The role of small heterodimer partner in nonalcoholic fatty liver disease improvement after sleeve gastrectomy in mice

Objective Bile acids (BA) are elevated after vertical sleeve gastrectomy (VSG) and farnesoid‐X‐receptor (FXR) is critical to the success of murine VSG. BA downregulate hepatic lipogenesis by activating the FXR‐small heterodimer partner (SHP) pathway. The role of SHP in fatty liver disease improvement after VSG was tested. Methods Wild type (WT), SHP liver transgenic (SHP‐Tg), and SHP knockout (SHP‐KO) high‐fat diet (HFD) fed mice underwent either VSG or Sham surgery.

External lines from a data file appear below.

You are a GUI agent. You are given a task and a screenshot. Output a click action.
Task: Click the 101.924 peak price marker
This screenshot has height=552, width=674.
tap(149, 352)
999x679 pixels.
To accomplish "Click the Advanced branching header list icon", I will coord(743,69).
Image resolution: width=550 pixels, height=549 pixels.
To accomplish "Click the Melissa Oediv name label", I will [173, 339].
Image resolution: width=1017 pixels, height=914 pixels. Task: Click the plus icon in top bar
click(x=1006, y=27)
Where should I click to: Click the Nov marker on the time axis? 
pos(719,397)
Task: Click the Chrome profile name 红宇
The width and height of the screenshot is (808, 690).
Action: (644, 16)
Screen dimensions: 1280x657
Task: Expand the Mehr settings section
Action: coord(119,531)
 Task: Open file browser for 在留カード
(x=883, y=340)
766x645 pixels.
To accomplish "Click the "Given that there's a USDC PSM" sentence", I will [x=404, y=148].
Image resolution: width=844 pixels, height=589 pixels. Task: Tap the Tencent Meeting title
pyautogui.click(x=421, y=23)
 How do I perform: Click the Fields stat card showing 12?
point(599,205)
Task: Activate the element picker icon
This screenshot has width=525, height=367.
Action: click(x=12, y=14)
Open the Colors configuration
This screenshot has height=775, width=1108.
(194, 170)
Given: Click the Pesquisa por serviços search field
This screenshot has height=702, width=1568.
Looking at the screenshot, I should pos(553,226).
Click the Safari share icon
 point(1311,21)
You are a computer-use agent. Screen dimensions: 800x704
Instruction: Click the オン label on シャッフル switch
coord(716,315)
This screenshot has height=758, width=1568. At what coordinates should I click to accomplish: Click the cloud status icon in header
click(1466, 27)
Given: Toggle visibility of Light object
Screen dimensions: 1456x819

Body weight, BA level and composition, steatosis, and BA metabolism gene expression were evaluated. Results Obese WT mice post‐VSG lost weight, reduced steatosis, decreased plasma alanine aminotransferase (ALT), had more BA absorptive ileal area, and elevated serum BA. Obese SHP‐Tg mice post‐VSG also lost weight and had decreased steatosis. SHP‐KO mice were however resistant to steatosis despite weight gain on a HFD. Further SHP‐KO mice that underwent VSG lost weight, but developed hepatic inflammation and had increased ALT. Conclusions VSG produces weight loss independent of SHP status. SHP ablation creates a proinflammatory phenotype which is exacerbated after VSG despite weight loss. These inflammatory alterations are possibly related to factors extrinsic to a direct manifestation of NASH.